Raylan had on the suit and tie he’d worn to the transplant center yesterday. Hanging around in the Two Keys Tavern, there wasn’t any doubt, this guy with the star on a chain was a lawman. He expected to get some remarks. They were all twenty-one going on thirty. A guy stared and Raylan would nod with his nice-guy look. He saw a lot of zip-neck sweaters over all kinds of shirts. He saw girls talking loud, girls making faces. They had a goldfish race in a plastic trough, hit the fish with water pistols to quit swimming in a circle and race, goddamnit. Not many beer drinkers seem to care about it. A celebrity deejay Raylan had never heard of came on and the crowd went crazy for about a minute.
He saw some good-looking girls here. One of them came up to him and said, “My friends think you’re a rent-a-cop and I bet them you’re for real. Are you?”
Raylan opened his coat to show his star hanging on the silver chain. He said, “I’m a United States marshal, miss. Tell me what your friends call you?”
A guy with some size standing there said, “Anybody ever rip your badge off you, hangin there?”

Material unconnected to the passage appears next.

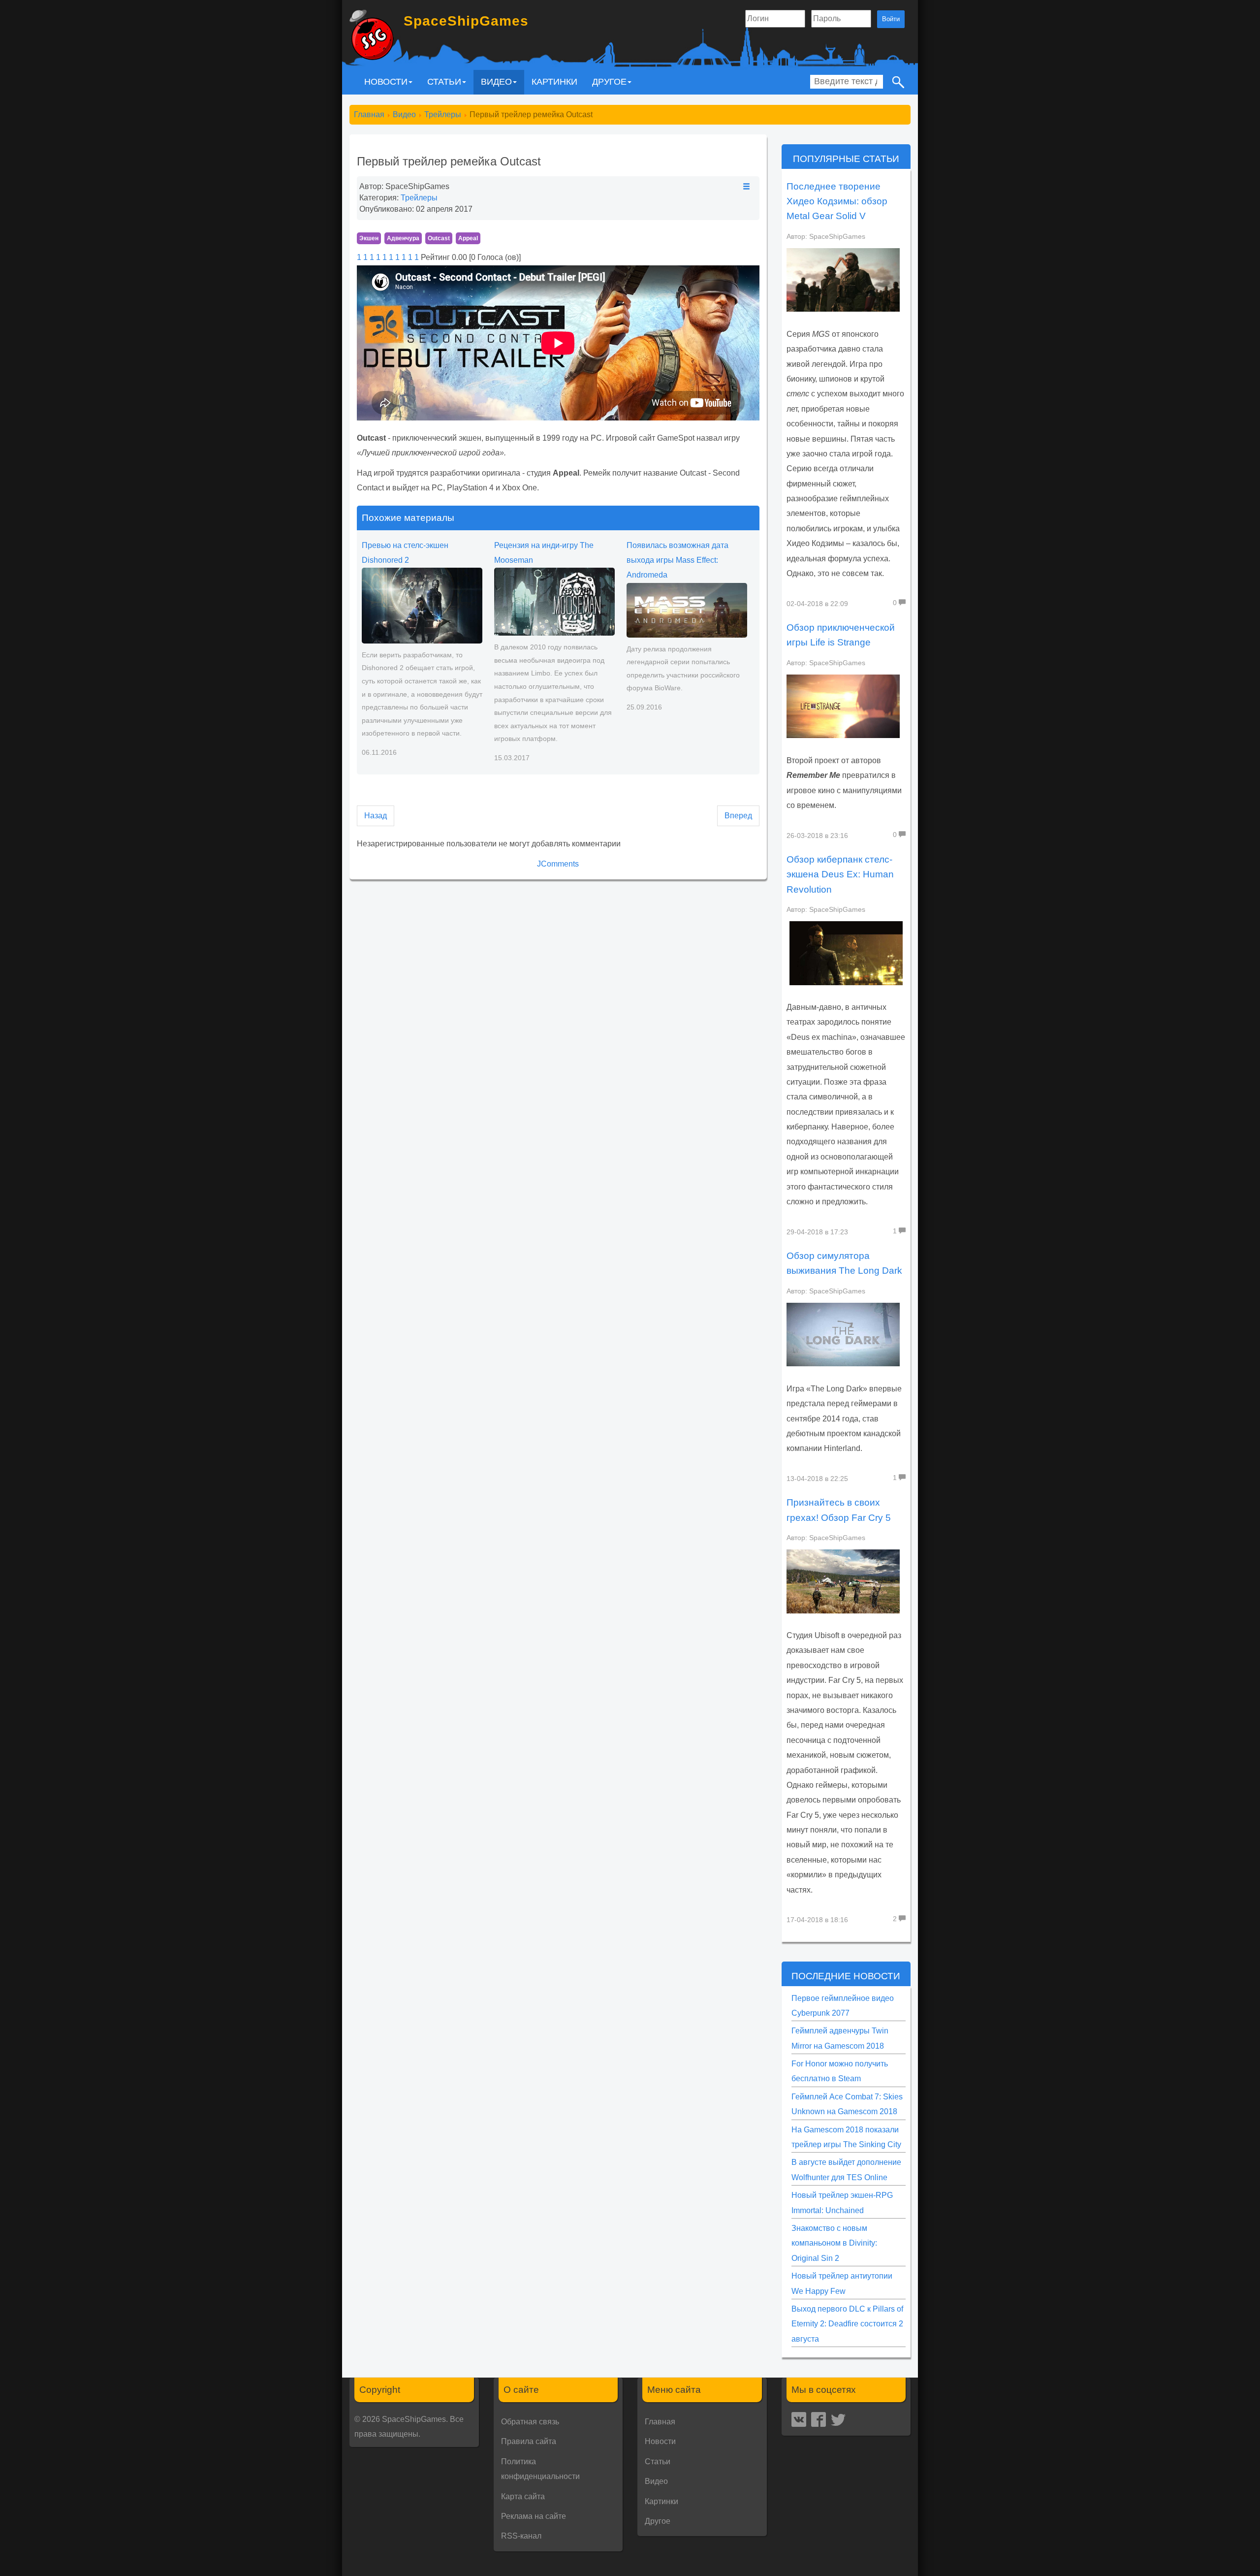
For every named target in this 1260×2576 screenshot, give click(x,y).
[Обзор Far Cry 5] (843, 1581)
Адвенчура (403, 238)
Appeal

“Not yet,” Raylan said. “One tried but didn’t make it. What do you do, play football? I’d take you to be an offensive lineman.”
This guy with shoulders on him said, “I play defense.”
“What I meant,” Raylan said, “I see you as a lineman becoming offensive to me. Twenty years ago I ever tried out for football here I’d be cut by the third day.” Raylan said, “I’m gonna move the badge down to my belt, not get anymore remarks about it.” Raylan told him, “In case you didn’t know it, I’m one of the good guys. I’ve shot seven men in the line of duty, wanted fugitives, no women or students, and they all died.” Raylan smiled at the defensive lineman. “You gonna have me telling marshal stories next.”